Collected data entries
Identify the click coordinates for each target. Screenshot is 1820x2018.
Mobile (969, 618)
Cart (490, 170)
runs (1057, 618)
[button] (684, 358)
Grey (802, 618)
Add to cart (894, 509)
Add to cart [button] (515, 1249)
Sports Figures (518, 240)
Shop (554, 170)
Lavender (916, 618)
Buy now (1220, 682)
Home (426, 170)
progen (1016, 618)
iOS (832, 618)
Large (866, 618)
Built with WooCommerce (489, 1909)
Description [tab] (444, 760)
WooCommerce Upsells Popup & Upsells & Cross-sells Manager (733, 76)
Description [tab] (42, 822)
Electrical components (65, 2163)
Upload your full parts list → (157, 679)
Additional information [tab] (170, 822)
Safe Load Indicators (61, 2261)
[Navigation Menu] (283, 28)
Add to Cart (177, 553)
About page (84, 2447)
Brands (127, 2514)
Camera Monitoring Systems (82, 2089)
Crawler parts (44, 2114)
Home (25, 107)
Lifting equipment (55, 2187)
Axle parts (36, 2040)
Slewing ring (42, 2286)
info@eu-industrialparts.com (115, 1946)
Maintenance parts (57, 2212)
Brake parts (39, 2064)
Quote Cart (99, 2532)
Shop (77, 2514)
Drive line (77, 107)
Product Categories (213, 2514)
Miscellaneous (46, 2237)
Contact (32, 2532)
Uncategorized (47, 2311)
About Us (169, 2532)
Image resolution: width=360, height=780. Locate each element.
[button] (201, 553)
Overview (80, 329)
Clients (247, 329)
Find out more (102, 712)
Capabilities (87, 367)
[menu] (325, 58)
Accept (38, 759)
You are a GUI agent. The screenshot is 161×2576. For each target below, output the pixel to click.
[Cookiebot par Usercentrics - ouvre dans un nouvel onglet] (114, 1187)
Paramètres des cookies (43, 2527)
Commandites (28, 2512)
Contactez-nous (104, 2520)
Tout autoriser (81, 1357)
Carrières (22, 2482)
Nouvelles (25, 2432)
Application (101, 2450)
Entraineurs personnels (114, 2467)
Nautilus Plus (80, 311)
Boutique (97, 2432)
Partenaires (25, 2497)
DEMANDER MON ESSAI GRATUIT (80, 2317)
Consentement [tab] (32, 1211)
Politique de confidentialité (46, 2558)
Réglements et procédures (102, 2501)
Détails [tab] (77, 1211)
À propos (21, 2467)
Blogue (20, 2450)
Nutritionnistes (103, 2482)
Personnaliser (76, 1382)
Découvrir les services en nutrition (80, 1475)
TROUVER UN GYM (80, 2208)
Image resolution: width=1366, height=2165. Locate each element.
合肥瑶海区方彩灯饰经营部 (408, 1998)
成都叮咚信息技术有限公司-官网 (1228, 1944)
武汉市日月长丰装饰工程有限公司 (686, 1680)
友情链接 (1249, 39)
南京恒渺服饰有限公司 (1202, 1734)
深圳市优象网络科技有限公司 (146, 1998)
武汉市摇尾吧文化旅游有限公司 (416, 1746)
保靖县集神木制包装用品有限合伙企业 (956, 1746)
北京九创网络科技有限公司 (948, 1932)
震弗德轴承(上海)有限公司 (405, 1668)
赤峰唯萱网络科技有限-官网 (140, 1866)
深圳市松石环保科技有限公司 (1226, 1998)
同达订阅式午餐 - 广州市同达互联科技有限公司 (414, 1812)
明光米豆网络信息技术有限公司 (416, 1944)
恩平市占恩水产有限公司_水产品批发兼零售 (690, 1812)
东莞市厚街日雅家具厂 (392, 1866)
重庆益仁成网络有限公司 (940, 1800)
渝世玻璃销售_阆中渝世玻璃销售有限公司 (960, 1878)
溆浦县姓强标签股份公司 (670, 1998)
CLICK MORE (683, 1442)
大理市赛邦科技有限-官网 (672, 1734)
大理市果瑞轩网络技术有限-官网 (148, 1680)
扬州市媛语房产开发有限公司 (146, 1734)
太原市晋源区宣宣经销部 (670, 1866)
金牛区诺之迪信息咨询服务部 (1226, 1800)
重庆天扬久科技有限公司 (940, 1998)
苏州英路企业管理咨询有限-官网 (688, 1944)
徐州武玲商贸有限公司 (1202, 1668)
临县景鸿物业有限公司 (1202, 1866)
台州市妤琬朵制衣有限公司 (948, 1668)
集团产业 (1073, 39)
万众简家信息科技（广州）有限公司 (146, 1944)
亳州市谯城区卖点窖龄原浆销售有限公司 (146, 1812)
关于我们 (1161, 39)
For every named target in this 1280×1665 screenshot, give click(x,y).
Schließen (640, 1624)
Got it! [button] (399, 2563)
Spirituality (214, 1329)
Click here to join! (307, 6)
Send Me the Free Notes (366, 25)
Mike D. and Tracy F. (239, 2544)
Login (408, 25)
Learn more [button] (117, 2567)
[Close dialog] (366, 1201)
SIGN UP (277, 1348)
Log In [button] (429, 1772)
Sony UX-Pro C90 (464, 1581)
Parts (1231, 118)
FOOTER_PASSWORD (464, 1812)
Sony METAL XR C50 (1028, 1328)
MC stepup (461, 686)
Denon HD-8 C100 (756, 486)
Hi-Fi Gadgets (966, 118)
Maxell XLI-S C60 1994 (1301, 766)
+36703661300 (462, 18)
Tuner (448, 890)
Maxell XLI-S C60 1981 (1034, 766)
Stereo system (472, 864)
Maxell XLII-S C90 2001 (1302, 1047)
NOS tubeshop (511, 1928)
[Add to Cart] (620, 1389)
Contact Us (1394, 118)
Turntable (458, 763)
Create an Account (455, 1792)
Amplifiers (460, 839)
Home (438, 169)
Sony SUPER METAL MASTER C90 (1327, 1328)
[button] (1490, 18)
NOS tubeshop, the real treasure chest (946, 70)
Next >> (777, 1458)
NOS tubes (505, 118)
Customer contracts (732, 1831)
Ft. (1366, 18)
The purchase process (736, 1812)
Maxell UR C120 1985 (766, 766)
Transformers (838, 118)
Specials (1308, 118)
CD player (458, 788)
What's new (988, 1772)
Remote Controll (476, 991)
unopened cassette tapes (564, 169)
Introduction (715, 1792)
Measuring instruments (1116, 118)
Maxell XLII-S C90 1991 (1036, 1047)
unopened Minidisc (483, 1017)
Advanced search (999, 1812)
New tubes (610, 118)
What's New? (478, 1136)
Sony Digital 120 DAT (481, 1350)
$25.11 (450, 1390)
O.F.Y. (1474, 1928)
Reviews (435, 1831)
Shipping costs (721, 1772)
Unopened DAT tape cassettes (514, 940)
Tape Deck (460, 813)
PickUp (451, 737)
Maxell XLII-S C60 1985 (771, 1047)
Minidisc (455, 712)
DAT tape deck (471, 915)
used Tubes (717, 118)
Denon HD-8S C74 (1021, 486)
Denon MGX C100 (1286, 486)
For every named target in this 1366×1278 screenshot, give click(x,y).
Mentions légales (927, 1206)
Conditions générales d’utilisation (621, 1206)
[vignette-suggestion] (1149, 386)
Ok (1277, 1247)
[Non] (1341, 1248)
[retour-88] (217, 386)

■ What you need to do ■
Among the entries, find every line holding "width" and return it.

■ Result for this task ■
Image resolution: width=360, height=780. Locate each element.
Image resolution: width=1366, height=2165. Locate each element.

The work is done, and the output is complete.